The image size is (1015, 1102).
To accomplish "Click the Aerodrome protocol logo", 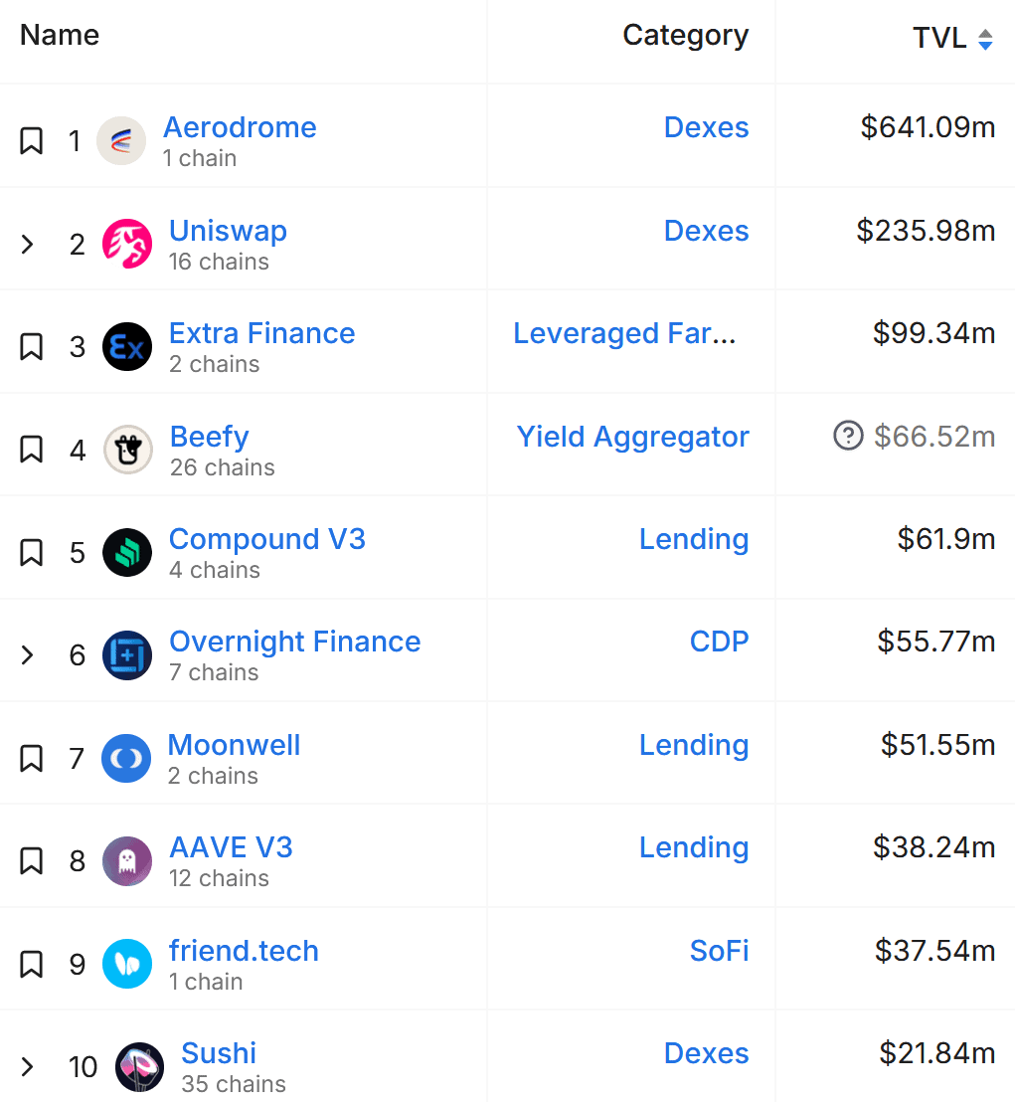I will click(x=121, y=140).
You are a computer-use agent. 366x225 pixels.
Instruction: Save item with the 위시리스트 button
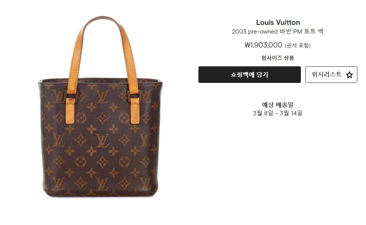(331, 75)
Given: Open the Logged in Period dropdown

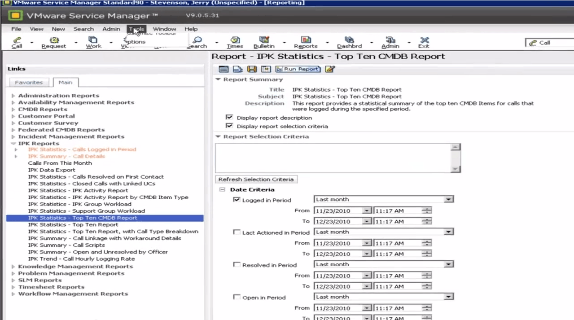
━━━━━━━━
**REQUIRED ACTION:** Write out again, word for word, the lines from the one holding "You are a computer-use agent. 366x225 pixels." through the final line of the listing, including both ends but no pictures.

**EXERCISE SOLUTION:**
You are a computer-use agent. 366x225 pixels.
Instruction: Save item with the 위시리스트 button
(331, 75)
Given: Open the Logged in Period dropdown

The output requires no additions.